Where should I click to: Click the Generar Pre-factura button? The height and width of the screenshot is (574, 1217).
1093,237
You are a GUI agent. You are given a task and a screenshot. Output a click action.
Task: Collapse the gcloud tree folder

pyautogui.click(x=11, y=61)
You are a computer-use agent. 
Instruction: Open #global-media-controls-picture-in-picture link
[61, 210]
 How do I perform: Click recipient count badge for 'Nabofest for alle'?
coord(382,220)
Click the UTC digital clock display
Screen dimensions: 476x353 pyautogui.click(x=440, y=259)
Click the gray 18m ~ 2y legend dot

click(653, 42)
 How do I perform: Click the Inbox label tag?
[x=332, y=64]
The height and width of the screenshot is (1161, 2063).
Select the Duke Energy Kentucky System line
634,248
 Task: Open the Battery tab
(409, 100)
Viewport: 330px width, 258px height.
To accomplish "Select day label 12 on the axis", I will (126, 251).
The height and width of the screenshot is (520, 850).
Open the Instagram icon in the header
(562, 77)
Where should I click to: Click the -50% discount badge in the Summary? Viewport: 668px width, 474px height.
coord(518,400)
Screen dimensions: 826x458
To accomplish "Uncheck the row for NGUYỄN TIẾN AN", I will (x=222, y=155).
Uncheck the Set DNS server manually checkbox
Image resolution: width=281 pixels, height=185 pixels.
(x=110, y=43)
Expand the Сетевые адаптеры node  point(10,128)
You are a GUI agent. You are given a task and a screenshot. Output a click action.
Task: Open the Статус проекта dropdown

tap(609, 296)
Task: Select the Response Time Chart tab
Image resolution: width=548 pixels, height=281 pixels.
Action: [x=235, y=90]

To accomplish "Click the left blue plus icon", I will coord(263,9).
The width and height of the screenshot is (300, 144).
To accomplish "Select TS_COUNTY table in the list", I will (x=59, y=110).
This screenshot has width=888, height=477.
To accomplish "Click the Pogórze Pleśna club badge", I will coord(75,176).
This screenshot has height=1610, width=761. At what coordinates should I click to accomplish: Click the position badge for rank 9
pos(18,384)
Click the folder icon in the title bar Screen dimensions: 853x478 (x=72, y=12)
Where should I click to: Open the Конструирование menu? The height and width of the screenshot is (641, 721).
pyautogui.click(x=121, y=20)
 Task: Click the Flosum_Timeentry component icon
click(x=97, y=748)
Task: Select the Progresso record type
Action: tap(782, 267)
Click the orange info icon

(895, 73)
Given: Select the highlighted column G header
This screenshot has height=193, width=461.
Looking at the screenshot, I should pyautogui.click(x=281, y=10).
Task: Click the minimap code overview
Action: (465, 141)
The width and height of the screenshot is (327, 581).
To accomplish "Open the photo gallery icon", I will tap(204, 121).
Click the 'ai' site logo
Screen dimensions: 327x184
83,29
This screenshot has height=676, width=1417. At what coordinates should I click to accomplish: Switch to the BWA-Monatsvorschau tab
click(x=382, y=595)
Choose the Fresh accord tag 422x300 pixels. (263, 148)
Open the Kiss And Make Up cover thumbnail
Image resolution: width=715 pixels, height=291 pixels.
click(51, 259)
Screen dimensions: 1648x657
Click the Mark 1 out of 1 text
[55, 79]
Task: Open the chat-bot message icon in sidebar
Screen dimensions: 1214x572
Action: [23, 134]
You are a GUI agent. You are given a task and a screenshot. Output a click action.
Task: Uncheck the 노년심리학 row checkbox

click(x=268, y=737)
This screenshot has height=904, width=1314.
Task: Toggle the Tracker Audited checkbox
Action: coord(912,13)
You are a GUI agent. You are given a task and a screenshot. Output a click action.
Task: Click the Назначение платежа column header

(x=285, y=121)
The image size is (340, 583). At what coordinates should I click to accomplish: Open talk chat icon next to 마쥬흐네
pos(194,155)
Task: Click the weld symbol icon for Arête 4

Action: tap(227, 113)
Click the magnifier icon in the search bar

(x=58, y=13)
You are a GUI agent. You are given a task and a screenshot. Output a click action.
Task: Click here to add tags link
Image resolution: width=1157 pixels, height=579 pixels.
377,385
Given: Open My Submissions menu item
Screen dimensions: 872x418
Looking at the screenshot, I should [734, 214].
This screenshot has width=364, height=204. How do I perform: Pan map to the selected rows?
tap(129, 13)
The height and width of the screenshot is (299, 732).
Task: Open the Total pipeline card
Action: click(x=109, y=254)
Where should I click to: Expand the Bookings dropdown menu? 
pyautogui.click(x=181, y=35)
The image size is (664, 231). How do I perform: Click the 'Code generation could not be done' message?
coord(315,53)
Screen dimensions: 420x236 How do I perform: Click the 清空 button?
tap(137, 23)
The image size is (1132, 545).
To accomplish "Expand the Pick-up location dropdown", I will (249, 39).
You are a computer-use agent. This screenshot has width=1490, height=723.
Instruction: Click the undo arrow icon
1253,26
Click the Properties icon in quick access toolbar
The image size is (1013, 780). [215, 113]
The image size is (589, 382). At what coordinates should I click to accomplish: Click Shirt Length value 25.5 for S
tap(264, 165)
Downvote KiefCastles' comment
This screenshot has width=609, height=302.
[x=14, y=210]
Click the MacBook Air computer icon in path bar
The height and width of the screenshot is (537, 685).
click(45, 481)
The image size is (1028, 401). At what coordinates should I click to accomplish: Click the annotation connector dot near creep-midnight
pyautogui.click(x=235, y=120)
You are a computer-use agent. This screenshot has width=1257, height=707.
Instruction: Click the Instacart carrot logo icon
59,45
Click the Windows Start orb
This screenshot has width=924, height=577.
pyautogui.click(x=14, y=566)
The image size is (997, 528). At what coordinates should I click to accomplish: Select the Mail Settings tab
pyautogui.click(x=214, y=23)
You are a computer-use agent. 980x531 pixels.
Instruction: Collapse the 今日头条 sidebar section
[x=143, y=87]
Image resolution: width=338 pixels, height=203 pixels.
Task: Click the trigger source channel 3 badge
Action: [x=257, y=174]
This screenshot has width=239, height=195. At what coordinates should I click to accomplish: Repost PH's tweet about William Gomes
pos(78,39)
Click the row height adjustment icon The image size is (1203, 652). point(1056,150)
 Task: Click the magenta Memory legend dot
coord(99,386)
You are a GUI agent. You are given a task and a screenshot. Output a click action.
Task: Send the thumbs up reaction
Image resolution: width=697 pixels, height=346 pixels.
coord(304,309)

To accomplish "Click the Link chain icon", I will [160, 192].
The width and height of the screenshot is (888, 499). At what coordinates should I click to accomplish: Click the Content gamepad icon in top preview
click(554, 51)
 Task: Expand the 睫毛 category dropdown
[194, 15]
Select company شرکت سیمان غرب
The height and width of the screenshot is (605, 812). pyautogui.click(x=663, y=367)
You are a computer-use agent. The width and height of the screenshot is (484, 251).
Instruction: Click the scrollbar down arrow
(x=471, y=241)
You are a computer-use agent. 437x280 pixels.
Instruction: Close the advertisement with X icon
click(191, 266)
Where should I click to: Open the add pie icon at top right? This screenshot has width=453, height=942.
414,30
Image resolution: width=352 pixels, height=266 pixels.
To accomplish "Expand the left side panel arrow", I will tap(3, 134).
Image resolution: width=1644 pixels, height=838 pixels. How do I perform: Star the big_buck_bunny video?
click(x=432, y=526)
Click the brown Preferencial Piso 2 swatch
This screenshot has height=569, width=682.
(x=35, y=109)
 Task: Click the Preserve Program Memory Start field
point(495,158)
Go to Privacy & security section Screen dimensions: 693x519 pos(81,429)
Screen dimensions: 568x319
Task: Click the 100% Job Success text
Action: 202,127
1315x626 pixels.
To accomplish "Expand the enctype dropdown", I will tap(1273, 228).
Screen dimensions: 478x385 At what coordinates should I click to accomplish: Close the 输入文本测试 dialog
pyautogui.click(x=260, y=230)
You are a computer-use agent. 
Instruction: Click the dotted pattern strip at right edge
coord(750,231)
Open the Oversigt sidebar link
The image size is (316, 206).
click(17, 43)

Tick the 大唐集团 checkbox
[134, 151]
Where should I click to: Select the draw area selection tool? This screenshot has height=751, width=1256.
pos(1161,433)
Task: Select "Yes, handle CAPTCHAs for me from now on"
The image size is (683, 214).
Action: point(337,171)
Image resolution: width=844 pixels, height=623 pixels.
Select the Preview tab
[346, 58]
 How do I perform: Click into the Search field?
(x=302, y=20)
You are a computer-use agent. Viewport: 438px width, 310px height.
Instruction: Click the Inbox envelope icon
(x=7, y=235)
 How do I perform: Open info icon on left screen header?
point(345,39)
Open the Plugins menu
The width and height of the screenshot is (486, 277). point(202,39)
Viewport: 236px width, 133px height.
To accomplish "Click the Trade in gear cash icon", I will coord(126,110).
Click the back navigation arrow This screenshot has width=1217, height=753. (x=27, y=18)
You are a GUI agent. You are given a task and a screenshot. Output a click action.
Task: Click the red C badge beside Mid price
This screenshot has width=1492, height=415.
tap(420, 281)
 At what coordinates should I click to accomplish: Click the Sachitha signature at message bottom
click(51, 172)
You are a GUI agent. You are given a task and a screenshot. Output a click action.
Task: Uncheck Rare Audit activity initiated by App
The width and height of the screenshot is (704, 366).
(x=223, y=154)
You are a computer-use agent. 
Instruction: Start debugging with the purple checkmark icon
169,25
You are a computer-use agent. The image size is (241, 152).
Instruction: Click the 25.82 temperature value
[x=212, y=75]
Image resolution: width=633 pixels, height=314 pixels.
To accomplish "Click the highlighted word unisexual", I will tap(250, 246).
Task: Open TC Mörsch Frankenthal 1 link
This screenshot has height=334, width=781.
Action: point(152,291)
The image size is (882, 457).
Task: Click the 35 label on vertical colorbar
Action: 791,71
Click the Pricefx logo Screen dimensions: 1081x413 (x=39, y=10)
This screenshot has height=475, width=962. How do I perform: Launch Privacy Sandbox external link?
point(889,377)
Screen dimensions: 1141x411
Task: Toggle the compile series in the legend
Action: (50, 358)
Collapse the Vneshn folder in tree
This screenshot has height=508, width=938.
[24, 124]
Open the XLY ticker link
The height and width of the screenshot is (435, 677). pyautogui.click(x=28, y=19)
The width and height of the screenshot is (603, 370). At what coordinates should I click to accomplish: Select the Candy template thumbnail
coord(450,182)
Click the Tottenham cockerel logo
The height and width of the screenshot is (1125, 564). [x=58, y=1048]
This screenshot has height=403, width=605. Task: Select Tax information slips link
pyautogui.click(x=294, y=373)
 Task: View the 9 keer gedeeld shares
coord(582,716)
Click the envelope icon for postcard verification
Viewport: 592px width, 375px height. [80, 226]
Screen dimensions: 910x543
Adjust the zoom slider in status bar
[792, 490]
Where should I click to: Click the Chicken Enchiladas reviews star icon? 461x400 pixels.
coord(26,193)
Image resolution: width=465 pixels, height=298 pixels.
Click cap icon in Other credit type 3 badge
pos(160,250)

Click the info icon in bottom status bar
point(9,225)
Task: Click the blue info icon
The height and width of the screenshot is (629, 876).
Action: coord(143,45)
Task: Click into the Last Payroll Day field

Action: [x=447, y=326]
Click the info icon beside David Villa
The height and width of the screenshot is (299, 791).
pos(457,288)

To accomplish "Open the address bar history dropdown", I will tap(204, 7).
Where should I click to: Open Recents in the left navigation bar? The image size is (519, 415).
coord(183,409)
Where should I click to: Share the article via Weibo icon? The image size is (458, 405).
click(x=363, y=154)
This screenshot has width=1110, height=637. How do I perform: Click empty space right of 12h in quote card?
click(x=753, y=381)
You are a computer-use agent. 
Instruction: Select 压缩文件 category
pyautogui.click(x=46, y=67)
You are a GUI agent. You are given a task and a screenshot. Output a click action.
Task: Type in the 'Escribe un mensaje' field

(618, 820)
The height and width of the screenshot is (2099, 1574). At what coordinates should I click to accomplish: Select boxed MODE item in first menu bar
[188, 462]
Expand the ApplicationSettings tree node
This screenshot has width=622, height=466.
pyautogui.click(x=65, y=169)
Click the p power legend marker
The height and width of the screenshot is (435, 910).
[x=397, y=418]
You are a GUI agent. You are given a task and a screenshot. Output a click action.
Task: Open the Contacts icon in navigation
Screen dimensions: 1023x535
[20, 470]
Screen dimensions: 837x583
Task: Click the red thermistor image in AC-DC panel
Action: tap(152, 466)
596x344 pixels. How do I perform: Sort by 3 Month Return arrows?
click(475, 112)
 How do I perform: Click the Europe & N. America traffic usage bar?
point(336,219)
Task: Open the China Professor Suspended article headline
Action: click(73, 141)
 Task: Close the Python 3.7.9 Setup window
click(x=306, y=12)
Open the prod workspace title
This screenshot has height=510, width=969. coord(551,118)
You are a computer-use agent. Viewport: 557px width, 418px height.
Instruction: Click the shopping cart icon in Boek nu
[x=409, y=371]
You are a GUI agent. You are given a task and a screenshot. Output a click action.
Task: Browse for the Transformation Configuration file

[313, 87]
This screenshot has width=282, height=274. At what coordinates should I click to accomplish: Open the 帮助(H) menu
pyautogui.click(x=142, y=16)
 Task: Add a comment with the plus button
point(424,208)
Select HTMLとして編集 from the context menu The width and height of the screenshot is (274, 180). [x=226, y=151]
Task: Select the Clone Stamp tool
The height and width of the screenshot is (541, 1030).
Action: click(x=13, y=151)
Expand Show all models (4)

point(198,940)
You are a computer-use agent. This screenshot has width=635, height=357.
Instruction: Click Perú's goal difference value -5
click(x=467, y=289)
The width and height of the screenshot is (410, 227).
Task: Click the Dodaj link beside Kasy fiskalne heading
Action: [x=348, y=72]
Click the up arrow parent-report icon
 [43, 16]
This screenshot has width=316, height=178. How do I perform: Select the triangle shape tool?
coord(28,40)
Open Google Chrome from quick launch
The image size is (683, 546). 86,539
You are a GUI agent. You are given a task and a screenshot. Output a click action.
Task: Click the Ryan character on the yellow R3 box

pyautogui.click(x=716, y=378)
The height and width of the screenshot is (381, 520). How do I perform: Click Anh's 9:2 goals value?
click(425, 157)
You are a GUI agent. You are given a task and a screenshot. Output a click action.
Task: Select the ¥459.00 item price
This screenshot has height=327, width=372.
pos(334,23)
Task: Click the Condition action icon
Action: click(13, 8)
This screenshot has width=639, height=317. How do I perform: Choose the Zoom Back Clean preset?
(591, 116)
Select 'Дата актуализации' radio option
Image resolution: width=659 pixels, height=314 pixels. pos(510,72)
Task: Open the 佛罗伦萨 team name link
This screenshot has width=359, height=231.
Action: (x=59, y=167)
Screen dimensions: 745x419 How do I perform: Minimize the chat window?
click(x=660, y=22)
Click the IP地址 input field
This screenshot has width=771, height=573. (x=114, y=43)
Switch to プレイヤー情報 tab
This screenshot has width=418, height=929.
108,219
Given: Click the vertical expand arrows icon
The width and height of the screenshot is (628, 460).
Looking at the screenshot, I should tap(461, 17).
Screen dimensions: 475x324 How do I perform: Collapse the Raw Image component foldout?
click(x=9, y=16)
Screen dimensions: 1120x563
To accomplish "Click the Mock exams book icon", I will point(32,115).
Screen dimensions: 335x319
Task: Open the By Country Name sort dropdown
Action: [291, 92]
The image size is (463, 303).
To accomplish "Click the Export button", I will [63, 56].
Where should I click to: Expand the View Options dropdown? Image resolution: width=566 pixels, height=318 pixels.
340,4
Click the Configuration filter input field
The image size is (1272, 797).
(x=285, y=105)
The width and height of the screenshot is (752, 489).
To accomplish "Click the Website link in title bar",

***

◆ **Work instruction**: When the word "blue" appears in a line of the listing, copy that line.

◆ **Finished exercise**:
To accomplish "Click the left blue plus icon", I will coord(263,9).
Task: Click the blue info icon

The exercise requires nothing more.